L'art
de Teresa Stich-Randall
CD 1
Georg Friedrich
HAENDEL : Ode pour la fête de Sainte-Cécile
Johann Sebastian
BACH : Cantate sacrée "Jauchzet Gott in allen landen"
Johann Sebastian
BACH : Messe en si mineur BWV 232 (extraits)
CD 2
Wolfgang Amadeus
MOZART : Motet "Exsultate Jubilate" KV 165
Wolfgang Amadeus
MOZART : Messe en ut mineur KV 427 (extrait)
Wolfgang Amadeus
MOZART : Messe solennelle du couronnement en ut majeur KV 317
Wolfgang Amadeus
MOZART : Vêpres solennelles d'un Confesseur en ut majeur KV 339
CD 3
Georg Friedrich
HAENDEL : Cantate "Praise of harmony"
Franz SCHUBERT
: Salve Regina D676
Wolfgang Amadeus
MOZART : 7 lieder
Franz SCHUBERT
: 9 lieder
CD 4
Johann Sebastian
BACH : Cantate "Ich hatte viel Bekümmernis" BWV 21
Ludwig VAN BEETHOVEN
: Fantaisie en ut mineur op.80
Wolfgang Amadeus
MOZART : Così fan tutte KV 588, "Per pietà"
Giuseppe VERDI
: La Traviata, "Ah fors'e lui, sempre libera"
Gustave CHARPENTIER
: Louise, "Depuis le jour où je me suis donnée"
Giaccomo PUCCINI
: Tosca, "Vissi d'arte"
Richard STRAUSS
: Ariane à Naxos, "Es gibt ein Reich"
Richard STRAUSS
: Vier Letzte Lieder
Teresa Stich-Randall,
soprano
Accord 476 8633
De l'art et du cochon
L'art se passe de commentaires mais tout de même, ce coffret en
forme d'hommage à Teresa Stich-Randall supporterait une documentation
autrement étoffée. Un simple texte de trois pages signé
Jean-Marie Gallais, en français et en anglais, quatre photos et
l'affaire est pliée. La dame aurait mérité plus de
considération.
D'autant plus que le programme reflète de manière bien
imparfaite l'étendue de ses talents. Cinq airs d'opéra, soit
une petite demi-heure sur plus de cinq heures de musique, c'est un peu
court pour celle qui, de Vienne à Salzbourg, porta haut les couleurs
de Donna Anna, Pamina, la Comtesse ou Sophie, portraits magnifiques qui
font ici cruellement défaut.
Le projecteur se braque alors sur le répertoire sacré
et le domaine de la mélodie avec en fil rouge, d'un côté
comme de l'autre, Mozart. Evidemment. Le compositeur reste indissociable
de la cantatrice ; leurs noces lyriques furent célébrées
par Gabriel Dussurget durant une vingtaine d'années au festival
d'Aix. Mais pourquoi se montrer aussi exhaustif ? La Messe du couronnement
(KV 317) est reproduite dans son intégralité, alors que
mis à part l'Agnus Dei, la soprano a peu l'occasion d'intervenir
seule. Idem pour Les Vêpres solennels d'un confesseur (KV
339) ou, dans une moindre mesure, l'Ode pour la fête de Sainte Cécile
de Georg Friedrich Haendel. Et que dire de la Fantaise en ut mineur
de Ludwig van Beethoven qui fait la part belle au piano et à l'orchestre
pour ne concéder à la fin que cinq minutes au choeur ? L'oeuvre
en dure dix-huit au total. On suppose que ceux qui achètent ce genre
de recueil demandent à entendre l'interprète avant toute
autre chose. Dans ces conditions, l'intituler "L'art de Teresa Stich-Randall"

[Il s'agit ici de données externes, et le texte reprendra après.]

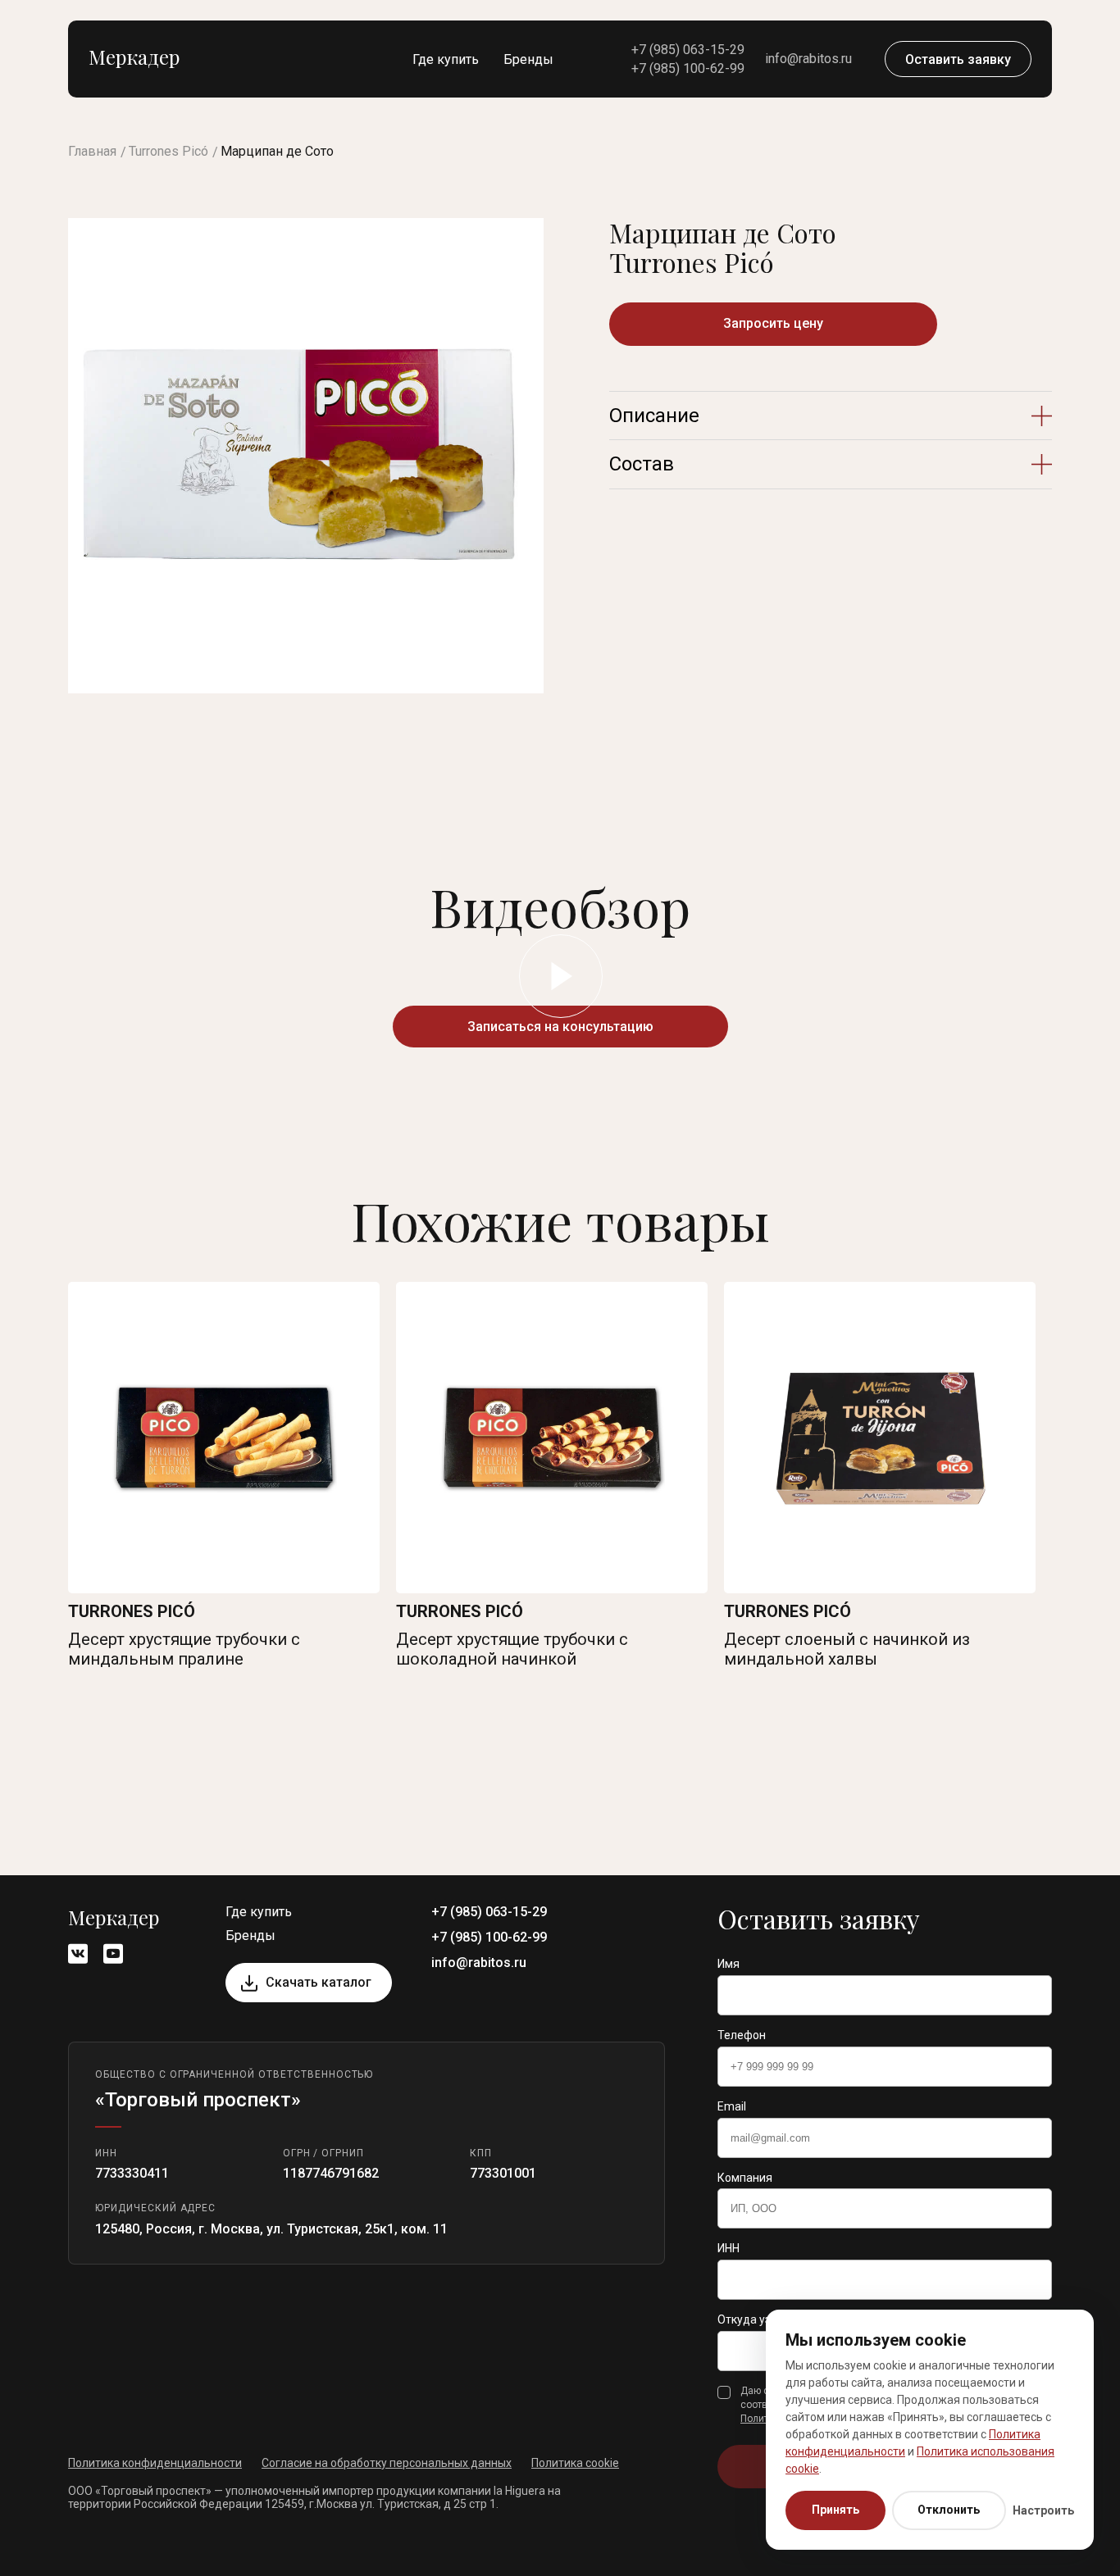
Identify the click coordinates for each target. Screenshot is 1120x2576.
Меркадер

parait pour le moins mensonger et relève d'un certain mercantilisme.
Mais une fois passé le mouvement d'humeur, restent l'artiste
et le rayonnement inoubliable de sa voix. Il faut, pour en saisir l'éclat,
aborder par exemple la cantate "Praise of Harmony" en ouverture du troisième
volume. Peu importe l'accompagnement orchestral qui accuse l'âge
de l'enregistrement (1963), seules comptent la lumière aveuglante
du timbre, la pureté de l'aigu, les vocalises flûtées
qui font que le chant devient ramage. Les oeuvres religieuses sont toutes
ainsi marquées de cette alliance improbable de chair et d'esprit.
Les plus austères aussi - Bach bien sûr - s'illuminent, se
nimbent de grâce sans renoncer à leur intense recueillement.
La ligne, droite, tendue, arc-boute jusqu'aux récitatifs. Le son,
unique, irradie, qu'il s'élève seul ou qu'il se fonde dans
la masse chorale.
Une même intensité anime le répertoire mélodique.
L'interprétation s'épanouit dans un fervent Du Bist die
Ruhe de Franz Schubert, culmine, en fin de course, avec les Vier
Letzte Lieder de Richard Strauss où, porté par la direction
attentive de Laszlo Somogyi, l'instrument déploie sa radieuse beauté
et, frissonnant d'émotion contenue, pare avec délicatesse
le ciel straussien des couleurs du soleil couchant.
Finalement, ce sont les airs d'opéra qui déçoivent.
L'air de Violetta, en premier, révèle les limites de la musicienne
et de la comédienne. La courtisane se désincarne dans Ah
fors'è lui - la cavatine s'accommode mal d'un tel vibrato
- retrouve un semblant de crédibilité lors du tempo di
mezzo avant d'emmêler les vocalises du Sempre Libera,
d'oser des effets de poitrine dont la vulgarité surprend, et d'escamoter
la contre note finale. "Depuis le jour" manque d'exaltation ; "Vissi d'arte"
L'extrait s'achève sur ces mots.